Japanese-style peanuts, also known as Japanese peanuts or cracker nuts, are a type of snack food made from peanuts that are coated in a wheat flour dough and then fried or deep-fried. They come in a variety of different flavours.

This type of snack is claimed to have originated in Mexico in the 1940s where a Japanese immigrant by the name of Yoshigei Nakatani invented “Japanese peanuts” (widely known in the Spanish-speaking world as cacahuates Japoneses or maní Japonés). The Mexican version’s recipe for the extra-crunchy shell has ingredients such as wheat flour, soy sauce, water, sugar, monosodium glutamate, and citric acid.

Similar foods 
Chinese Indonesian Frans Go established the Netherlands based company Go & Zoon (later Go-Tan) and began manufacturing borrelnootje, peanuts coated in a crisp starch-based shell, under the name Katjang Shanghai (Shanghai nuts) in the 1950s.

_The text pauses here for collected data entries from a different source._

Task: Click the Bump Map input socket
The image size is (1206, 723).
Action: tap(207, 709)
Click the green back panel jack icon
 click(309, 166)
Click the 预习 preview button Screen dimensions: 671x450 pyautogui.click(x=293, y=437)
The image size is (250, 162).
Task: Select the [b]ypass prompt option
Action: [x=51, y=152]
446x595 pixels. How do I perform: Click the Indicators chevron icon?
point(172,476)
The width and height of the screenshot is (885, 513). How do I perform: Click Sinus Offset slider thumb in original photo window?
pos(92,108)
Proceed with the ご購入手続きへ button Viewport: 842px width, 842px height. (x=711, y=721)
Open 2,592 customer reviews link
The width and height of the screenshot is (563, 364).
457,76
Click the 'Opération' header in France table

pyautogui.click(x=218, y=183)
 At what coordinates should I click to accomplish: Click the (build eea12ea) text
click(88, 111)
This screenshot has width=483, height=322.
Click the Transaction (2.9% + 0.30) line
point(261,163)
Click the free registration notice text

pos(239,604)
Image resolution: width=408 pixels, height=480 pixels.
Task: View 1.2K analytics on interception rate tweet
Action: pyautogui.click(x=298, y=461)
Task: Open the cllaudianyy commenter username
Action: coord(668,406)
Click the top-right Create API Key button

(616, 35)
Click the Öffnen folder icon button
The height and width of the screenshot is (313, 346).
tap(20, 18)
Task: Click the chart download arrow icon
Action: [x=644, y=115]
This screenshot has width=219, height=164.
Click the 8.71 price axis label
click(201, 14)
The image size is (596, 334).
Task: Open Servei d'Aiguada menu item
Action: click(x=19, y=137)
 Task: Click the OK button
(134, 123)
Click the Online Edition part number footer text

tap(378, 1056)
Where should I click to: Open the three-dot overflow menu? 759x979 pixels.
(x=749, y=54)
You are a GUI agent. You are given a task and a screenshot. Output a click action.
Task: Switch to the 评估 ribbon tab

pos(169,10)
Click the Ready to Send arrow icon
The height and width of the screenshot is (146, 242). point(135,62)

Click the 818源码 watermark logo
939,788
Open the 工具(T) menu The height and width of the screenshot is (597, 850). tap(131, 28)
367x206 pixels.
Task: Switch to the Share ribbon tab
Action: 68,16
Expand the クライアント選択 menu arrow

Thai snack food company Mae-Ruay started producing peanuts fried in a wheat flour-based batter flavoured with coconut cream under the brand name Koh-Kae in 1976.

Picard Peanuts is a Canadian company that produces Chip Nuts, a snack food brand consisting of peanuts that have a potato chip coating. Various flavors of potato chips are used in the product's production.

An identical product is sold in Lebanon under the name "krikri".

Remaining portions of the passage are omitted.